Tipsheet

Report: DOJ Preparing Anti-trust Investigation into Google's Parent Company

The Wall Street Journal reports that the Department of Justice is preparing an anti-trust investigation into Alphabet, Inc., the parent company of Google and YouTube as well as more than 200 other companies.  

A source close to the matter told the paper that the "department’s antitrust division in recent weeks has been laying the groundwork for the probe." A previous Federal Trade Commission anti-trust investigation into Google ended in 2013, though no action was taken by the government. 

This potential new probe comes as Republican and Democratic lawmakers alike have raised concerns over the level of actual competition in the Big Tech marketspace. As noted by the Wall Street Journal, Sen. Ted Cruz (R-TX) said in an April hearing, "If we have tech companies using the power of monopoly to censor political speech I think that raises real antitrust issues." 

Sen. Elizabeth Warren (D-MA) has also called for Alphabet, Inc. to be broken up by the federal government. Several other Democratic presidential candidates have also called for tighter regulations on Silicon Valley corporations. 

In the past, various Department of Justice officials have expressed similar concerns regarding how much influence companies like Google have in the American economy. The Wall Street Journal reports that during William Barr's confirmation hearings in January, the now-attorney general said, "I don’t think big is necessarily bad, but I think a lot of people wonder how such huge behemoths that now exist in Silicon Valley have taken shape under the nose of the antitrust enforcers...You can win that place in the marketplace without violating the antitrust laws, but I want to find out more about that dynamic.”

Google, the world's number one search engine which operates on an "aggregate and advertise" model, did not confirm whether it had been contacted by the DOJ. Some experts say that given Google's political connections on both sides of the aisle, taking down the tech giant would be a "daunting task." Others like George Gilder argue that technology like the blockchain will destroy Google's hold on the marketplace. As Gilder wrote in, Life After Google: The Fall of Big Data and the Rise of the Blockchain Economy, "Google’s security foibles, its “aggregate and advertise” model, its avoidance of price signals, its silos of customer data, and its visions of machine mind are unlikely to survive the root-and-branch revolution of distributed peer-to-peer technology, which I call the “cryptocosm.”
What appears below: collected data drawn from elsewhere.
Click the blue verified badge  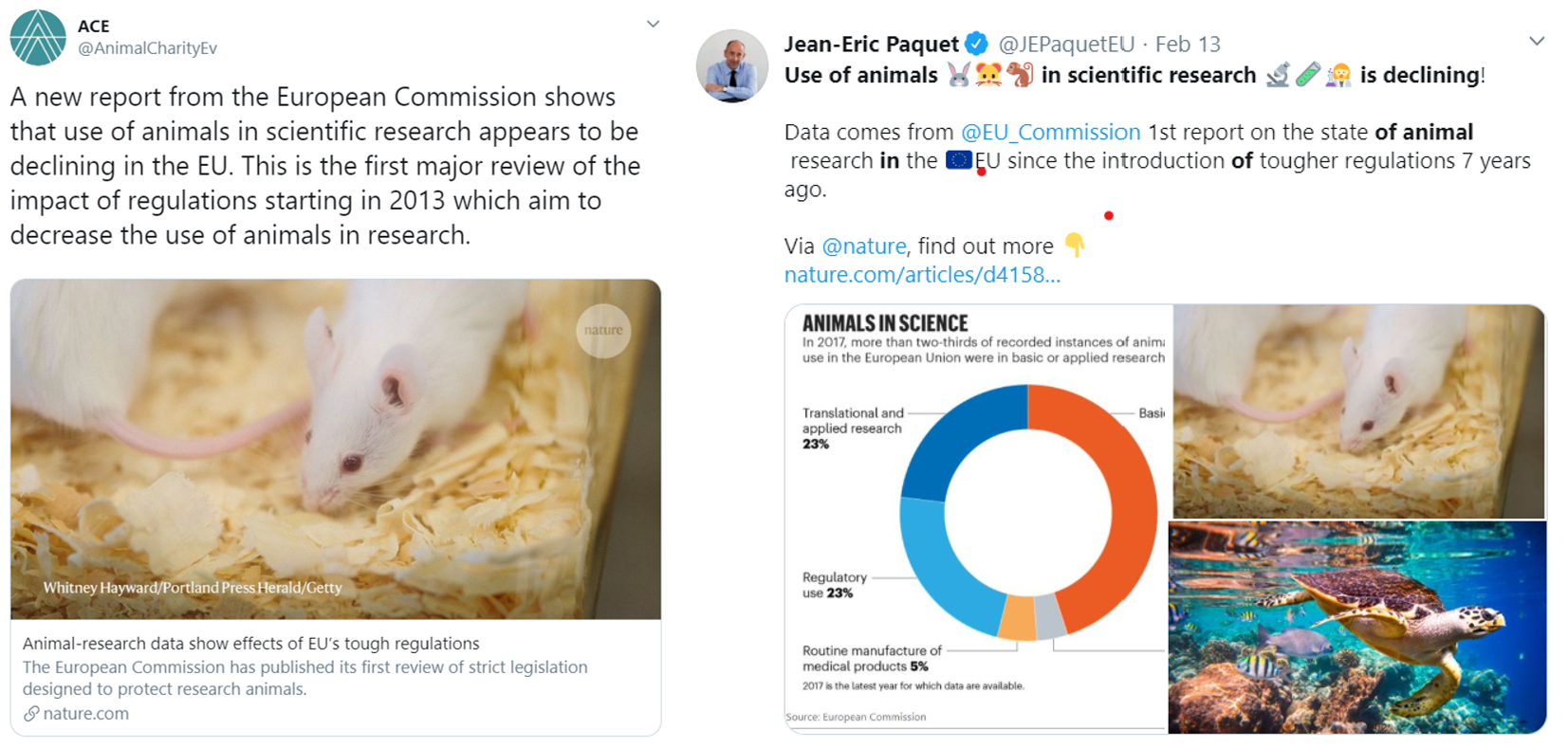[x=976, y=44]
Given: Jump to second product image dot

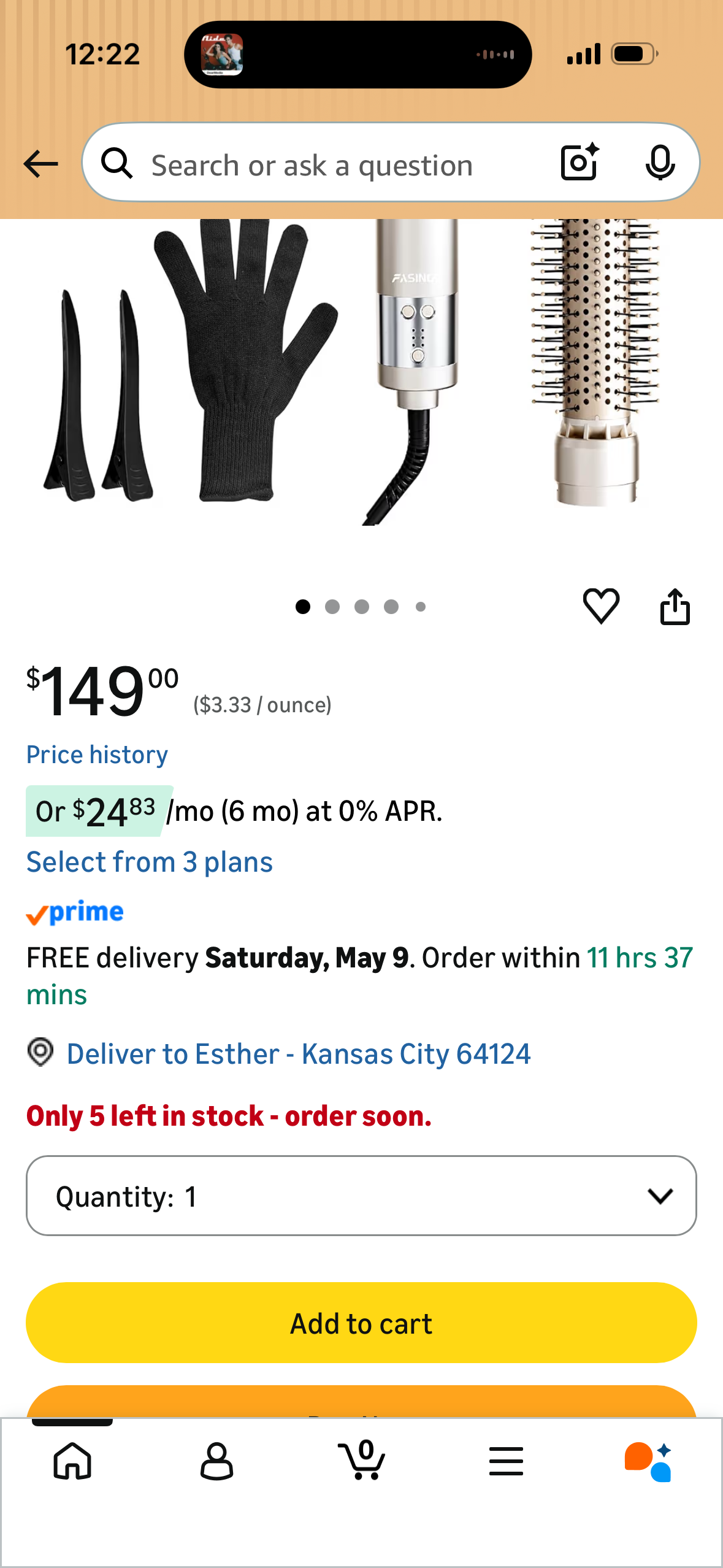Looking at the screenshot, I should click(x=332, y=607).
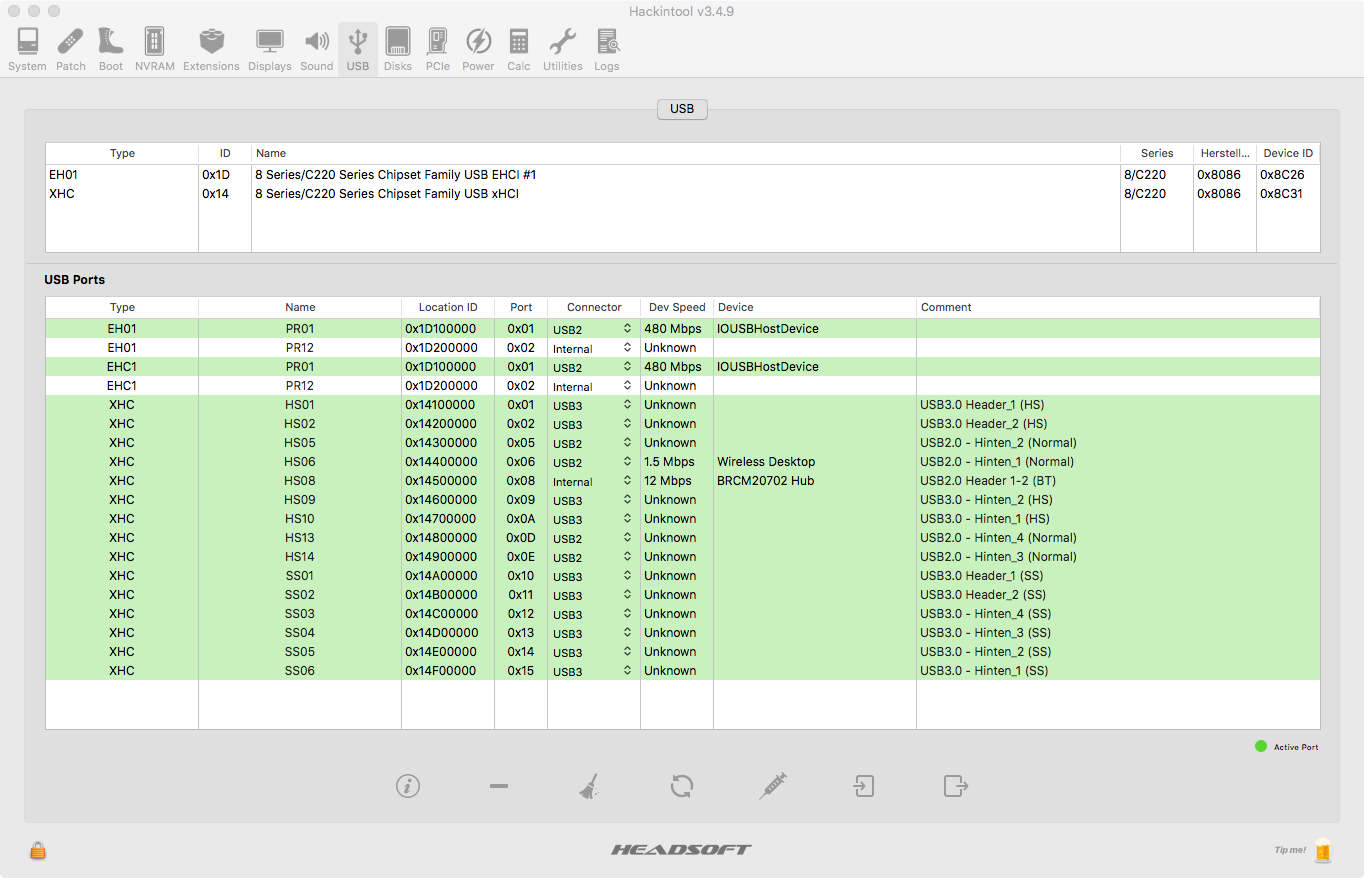The image size is (1364, 878).
Task: Sort ports by Location ID column header
Action: tap(447, 307)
Today, all around us, scores of thousands of engineers and entrepreneurs are contriving a new system of the world that transcends the limits and illusions of the Google realm," Gilder noted

According to the paper, several other third-party search engines confirmed they had been contacted by the DOJ. Despite no previous action by the government, a 2012 FTC memo reported that the "evidence paints a complex portrait of a company working toward an overall goal of maintaining its market share by providing the best user experience, while simultaneously engaging in tactics that resulted in harm to many vertical competitors, and likely helped to entrench Google’s monopoly power over search and search advertising," which could lay the groundwork for the potential new investigation.